▶ **Directions**:
From the entries below, output the line with "[Capgemini : Protège" and each following line up to and including the line with "La Redaction (612, 420)", exactly as written.

++++ Data section ++++

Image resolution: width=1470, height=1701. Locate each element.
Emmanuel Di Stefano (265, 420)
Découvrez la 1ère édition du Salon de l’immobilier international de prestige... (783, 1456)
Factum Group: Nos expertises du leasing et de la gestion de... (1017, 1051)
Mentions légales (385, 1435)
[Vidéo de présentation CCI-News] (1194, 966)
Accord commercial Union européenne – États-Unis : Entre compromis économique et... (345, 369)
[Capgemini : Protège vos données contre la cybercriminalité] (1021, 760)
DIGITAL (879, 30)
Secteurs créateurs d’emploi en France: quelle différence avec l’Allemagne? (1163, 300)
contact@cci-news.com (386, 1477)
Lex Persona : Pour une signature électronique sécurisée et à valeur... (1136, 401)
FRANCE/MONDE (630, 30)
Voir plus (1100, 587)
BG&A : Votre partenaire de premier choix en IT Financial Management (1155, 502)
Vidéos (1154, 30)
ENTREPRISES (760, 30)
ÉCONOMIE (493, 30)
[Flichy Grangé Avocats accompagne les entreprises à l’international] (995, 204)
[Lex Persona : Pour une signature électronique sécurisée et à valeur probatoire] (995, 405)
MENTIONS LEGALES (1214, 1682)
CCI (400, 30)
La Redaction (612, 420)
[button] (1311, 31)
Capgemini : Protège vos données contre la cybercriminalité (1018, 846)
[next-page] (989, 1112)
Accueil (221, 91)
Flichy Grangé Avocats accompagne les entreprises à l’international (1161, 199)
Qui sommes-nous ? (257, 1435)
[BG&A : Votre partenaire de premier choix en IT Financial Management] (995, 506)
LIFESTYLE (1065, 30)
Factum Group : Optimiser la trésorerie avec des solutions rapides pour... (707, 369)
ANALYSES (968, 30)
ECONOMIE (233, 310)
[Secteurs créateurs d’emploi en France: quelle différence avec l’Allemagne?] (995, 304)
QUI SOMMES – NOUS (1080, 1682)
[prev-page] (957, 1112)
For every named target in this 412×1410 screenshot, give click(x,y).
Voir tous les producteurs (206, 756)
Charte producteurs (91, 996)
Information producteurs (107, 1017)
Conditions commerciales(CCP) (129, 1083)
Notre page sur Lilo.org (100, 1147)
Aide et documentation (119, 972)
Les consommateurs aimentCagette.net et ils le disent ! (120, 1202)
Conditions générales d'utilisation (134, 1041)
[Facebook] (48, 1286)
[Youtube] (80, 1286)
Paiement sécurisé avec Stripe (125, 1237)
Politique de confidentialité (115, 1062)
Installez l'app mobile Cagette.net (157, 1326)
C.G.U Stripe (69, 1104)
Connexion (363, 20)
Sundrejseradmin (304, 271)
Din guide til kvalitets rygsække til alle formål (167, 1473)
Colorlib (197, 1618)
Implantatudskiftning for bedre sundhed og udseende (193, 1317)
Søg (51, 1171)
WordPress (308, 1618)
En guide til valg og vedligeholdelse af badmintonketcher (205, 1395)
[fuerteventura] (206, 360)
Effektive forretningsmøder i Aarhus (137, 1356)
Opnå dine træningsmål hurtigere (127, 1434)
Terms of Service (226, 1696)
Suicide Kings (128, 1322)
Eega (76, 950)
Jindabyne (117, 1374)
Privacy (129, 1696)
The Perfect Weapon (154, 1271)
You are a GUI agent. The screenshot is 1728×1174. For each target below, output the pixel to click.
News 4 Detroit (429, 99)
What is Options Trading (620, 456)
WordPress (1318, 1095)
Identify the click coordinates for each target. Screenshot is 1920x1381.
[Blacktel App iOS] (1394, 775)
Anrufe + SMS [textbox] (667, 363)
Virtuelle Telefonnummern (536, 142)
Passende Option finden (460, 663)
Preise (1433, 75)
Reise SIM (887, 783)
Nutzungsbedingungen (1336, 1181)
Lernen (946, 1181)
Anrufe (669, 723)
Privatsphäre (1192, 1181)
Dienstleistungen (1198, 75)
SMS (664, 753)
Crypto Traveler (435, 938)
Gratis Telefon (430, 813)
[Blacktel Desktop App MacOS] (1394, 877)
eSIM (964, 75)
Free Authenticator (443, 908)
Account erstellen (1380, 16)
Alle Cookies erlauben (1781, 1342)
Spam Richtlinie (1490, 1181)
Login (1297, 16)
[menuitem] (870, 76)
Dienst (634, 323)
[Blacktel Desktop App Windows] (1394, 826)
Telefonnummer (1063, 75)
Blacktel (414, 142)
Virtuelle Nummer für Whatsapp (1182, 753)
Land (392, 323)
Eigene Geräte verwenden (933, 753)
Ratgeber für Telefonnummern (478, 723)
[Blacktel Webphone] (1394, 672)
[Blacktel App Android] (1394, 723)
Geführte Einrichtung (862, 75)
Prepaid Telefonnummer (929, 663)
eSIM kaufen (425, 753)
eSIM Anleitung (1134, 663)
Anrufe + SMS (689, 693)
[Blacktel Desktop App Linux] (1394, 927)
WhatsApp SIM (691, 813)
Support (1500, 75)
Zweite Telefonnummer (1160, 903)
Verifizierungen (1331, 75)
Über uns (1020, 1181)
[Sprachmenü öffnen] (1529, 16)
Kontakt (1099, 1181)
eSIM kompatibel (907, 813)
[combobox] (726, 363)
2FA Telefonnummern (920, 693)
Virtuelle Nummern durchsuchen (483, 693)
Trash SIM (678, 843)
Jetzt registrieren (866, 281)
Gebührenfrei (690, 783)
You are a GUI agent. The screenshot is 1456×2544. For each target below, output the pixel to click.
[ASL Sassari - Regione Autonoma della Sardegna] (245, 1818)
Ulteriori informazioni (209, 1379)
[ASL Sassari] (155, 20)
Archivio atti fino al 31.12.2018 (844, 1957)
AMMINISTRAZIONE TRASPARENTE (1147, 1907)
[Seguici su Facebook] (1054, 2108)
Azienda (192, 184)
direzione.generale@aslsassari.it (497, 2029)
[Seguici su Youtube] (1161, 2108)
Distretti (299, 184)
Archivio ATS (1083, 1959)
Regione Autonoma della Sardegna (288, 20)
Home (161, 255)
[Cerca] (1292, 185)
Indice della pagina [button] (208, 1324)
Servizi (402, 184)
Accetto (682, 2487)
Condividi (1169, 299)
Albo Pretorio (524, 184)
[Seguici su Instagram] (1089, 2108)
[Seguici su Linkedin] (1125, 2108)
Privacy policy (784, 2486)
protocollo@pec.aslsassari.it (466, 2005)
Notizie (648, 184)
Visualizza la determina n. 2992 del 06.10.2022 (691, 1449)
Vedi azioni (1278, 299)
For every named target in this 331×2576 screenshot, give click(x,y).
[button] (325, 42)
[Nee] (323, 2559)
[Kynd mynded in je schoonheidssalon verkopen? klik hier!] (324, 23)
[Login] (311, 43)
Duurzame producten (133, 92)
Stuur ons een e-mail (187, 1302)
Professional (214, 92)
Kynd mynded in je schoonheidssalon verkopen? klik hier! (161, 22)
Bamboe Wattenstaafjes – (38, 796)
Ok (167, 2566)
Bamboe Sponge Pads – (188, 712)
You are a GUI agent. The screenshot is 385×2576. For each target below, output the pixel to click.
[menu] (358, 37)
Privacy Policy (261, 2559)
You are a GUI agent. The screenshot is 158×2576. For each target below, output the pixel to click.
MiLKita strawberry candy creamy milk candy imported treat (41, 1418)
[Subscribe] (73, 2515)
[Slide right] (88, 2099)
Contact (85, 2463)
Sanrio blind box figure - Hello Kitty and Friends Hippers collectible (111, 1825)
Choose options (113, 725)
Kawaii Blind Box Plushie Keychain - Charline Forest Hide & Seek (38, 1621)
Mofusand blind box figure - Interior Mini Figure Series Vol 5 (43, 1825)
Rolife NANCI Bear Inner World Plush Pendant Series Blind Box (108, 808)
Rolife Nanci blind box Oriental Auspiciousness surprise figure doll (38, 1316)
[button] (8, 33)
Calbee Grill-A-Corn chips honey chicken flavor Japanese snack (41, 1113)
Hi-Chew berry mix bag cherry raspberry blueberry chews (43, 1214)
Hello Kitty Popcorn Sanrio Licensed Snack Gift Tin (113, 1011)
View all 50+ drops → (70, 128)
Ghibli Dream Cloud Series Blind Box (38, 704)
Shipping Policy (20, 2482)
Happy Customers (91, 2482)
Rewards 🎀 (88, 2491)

++++

▶ **Answer box**:
[Capgemini : Protège vos données contre la cybercriminalité] (1021, 760)
DIGITAL (879, 30)
Secteurs créateurs d’emploi en France: quelle différence avec l’Allemagne? (1163, 300)
contact@cci-news.com (386, 1477)
Lex Persona : Pour une signature électronique sécurisée et à valeur... (1136, 401)
FRANCE/MONDE (630, 30)
Voir plus (1100, 587)
BG&A : Votre partenaire de premier choix en IT Financial Management (1155, 502)
Vidéos (1154, 30)
ENTREPRISES (760, 30)
ÉCONOMIE (493, 30)
[Flichy Grangé Avocats accompagne les entreprises à l’international] (995, 204)
[Lex Persona : Pour une signature électronique sécurisée et à valeur probatoire] (995, 405)
MENTIONS LEGALES (1214, 1682)
CCI (400, 30)
La Redaction (612, 420)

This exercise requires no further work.